ASSIGNMENT
Quote every entry word for word.

------ DATA RECORDS ------

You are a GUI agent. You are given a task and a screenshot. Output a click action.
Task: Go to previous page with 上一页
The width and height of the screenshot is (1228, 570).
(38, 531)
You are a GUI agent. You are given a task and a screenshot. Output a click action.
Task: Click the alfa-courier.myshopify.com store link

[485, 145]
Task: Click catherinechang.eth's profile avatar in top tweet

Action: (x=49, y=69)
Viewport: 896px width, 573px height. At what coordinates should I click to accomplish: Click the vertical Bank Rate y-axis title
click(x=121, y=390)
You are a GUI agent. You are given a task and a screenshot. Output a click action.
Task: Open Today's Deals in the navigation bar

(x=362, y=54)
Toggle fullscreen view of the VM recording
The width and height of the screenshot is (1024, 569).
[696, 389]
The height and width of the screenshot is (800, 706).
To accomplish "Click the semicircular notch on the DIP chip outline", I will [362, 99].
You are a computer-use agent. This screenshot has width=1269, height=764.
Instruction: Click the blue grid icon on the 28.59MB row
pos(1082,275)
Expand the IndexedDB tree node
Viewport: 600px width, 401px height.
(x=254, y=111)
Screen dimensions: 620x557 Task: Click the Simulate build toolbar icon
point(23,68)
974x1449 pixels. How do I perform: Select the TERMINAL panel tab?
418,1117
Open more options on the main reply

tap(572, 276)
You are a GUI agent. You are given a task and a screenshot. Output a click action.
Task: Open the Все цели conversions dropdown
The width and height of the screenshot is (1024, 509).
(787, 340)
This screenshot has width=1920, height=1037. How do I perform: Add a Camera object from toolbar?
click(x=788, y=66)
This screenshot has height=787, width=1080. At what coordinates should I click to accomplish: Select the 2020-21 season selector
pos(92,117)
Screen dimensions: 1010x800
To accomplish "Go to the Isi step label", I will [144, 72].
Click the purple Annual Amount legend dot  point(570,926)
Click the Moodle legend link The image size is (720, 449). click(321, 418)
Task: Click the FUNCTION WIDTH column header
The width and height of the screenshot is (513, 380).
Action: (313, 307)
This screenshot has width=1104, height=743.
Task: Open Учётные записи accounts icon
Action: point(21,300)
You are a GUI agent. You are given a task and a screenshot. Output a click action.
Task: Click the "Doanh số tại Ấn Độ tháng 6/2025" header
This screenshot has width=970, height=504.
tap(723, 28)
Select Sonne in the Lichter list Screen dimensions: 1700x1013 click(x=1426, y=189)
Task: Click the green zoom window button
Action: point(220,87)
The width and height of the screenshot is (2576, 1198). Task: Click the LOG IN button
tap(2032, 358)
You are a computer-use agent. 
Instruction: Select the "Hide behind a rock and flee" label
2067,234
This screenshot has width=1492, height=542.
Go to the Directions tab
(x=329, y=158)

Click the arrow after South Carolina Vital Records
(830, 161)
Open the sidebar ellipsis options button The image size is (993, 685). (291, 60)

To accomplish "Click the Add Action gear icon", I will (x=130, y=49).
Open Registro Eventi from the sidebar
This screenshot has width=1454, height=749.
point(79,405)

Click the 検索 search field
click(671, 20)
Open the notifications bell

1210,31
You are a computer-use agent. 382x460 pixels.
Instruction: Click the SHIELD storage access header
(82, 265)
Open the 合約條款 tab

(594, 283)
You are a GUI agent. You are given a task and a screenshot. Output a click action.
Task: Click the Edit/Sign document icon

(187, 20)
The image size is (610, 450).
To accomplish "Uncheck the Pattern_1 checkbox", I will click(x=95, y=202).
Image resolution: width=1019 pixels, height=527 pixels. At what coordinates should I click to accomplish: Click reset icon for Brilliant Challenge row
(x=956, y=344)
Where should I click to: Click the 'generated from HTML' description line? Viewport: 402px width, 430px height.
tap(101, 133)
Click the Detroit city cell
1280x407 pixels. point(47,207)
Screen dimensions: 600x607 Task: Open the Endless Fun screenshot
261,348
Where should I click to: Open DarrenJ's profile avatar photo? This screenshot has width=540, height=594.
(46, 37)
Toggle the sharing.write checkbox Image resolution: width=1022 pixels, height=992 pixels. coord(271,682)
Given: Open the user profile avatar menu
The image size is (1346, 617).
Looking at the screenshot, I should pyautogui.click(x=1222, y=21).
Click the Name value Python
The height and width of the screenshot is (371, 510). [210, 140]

------

RESULT OF THE EXERCISE
You are a GUI agent. You are given a task and a screenshot. Output a click action.
Task: Go to previous page with 上一页
The width and height of the screenshot is (1228, 570).
(38, 531)
You are a GUI agent. You are given a task and a screenshot. Output a click action.
Task: Click the alfa-courier.myshopify.com store link

[485, 145]
Task: Click catherinechang.eth's profile avatar in top tweet

Action: (x=49, y=69)
Viewport: 896px width, 573px height. At what coordinates should I click to accomplish: Click the vertical Bank Rate y-axis title
click(x=121, y=390)
You are a GUI agent. You are given a task and a screenshot. Output a click action.
Task: Open Today's Deals in the navigation bar

(x=362, y=54)
Toggle fullscreen view of the VM recording
The width and height of the screenshot is (1024, 569).
[696, 389]
The height and width of the screenshot is (800, 706).
To accomplish "Click the semicircular notch on the DIP chip outline", I will [362, 99].
You are a computer-use agent. This screenshot has width=1269, height=764.
Instruction: Click the blue grid icon on the 28.59MB row
pos(1082,275)
Expand the IndexedDB tree node
Viewport: 600px width, 401px height.
(x=254, y=111)
Screen dimensions: 620x557 Task: Click the Simulate build toolbar icon
point(23,68)
974x1449 pixels. How do I perform: Select the TERMINAL panel tab?
418,1117
Open more options on the main reply

tap(572, 276)
You are a GUI agent. You are given a task and a screenshot. Output a click action.
Task: Open the Все цели conversions dropdown
The width and height of the screenshot is (1024, 509).
(787, 340)
This screenshot has width=1920, height=1037. How do I perform: Add a Camera object from toolbar?
click(x=788, y=66)
This screenshot has height=787, width=1080. At what coordinates should I click to accomplish: Select the 2020-21 season selector
pos(92,117)
Screen dimensions: 1010x800
To accomplish "Go to the Isi step label", I will [144, 72].
Click the purple Annual Amount legend dot  point(570,926)
Click the Moodle legend link The image size is (720, 449). click(321, 418)
Task: Click the FUNCTION WIDTH column header
The width and height of the screenshot is (513, 380).
Action: (313, 307)
This screenshot has width=1104, height=743.
Task: Open Учётные записи accounts icon
Action: point(21,300)
You are a GUI agent. You are given a task and a screenshot. Output a click action.
Task: Click the "Doanh số tại Ấn Độ tháng 6/2025" header
This screenshot has width=970, height=504.
tap(723, 28)
Select Sonne in the Lichter list Screen dimensions: 1700x1013 click(x=1426, y=189)
Task: Click the green zoom window button
Action: point(220,87)
The width and height of the screenshot is (2576, 1198). Task: Click the LOG IN button
tap(2032, 358)
You are a computer-use agent. 
Instruction: Select the "Hide behind a rock and flee" label
2067,234
This screenshot has width=1492, height=542.
Go to the Directions tab
(x=329, y=158)

Click the arrow after South Carolina Vital Records
(830, 161)
Open the sidebar ellipsis options button The image size is (993, 685). (291, 60)

To accomplish "Click the Add Action gear icon", I will (x=130, y=49).
Open Registro Eventi from the sidebar
This screenshot has width=1454, height=749.
point(79,405)

Click the 検索 search field
click(671, 20)
Open the notifications bell

1210,31
You are a computer-use agent. 382x460 pixels.
Instruction: Click the SHIELD storage access header
(82, 265)
Open the 合約條款 tab

(594, 283)
You are a GUI agent. You are given a task and a screenshot. Output a click action.
Task: Click the Edit/Sign document icon

(187, 20)
The image size is (610, 450).
To accomplish "Uncheck the Pattern_1 checkbox", I will click(x=95, y=202).
Image resolution: width=1019 pixels, height=527 pixels. At what coordinates should I click to accomplish: Click reset icon for Brilliant Challenge row
(x=956, y=344)
Where should I click to: Click the 'generated from HTML' description line? Viewport: 402px width, 430px height.
tap(101, 133)
Click the Detroit city cell
1280x407 pixels. point(47,207)
Screen dimensions: 600x607 Task: Open the Endless Fun screenshot
261,348
Where should I click to: Open DarrenJ's profile avatar photo? This screenshot has width=540, height=594.
(46, 37)
Toggle the sharing.write checkbox Image resolution: width=1022 pixels, height=992 pixels. coord(271,682)
Given: Open the user profile avatar menu
The image size is (1346, 617).
Looking at the screenshot, I should pyautogui.click(x=1222, y=21).
Click the Name value Python
The height and width of the screenshot is (371, 510). [210, 140]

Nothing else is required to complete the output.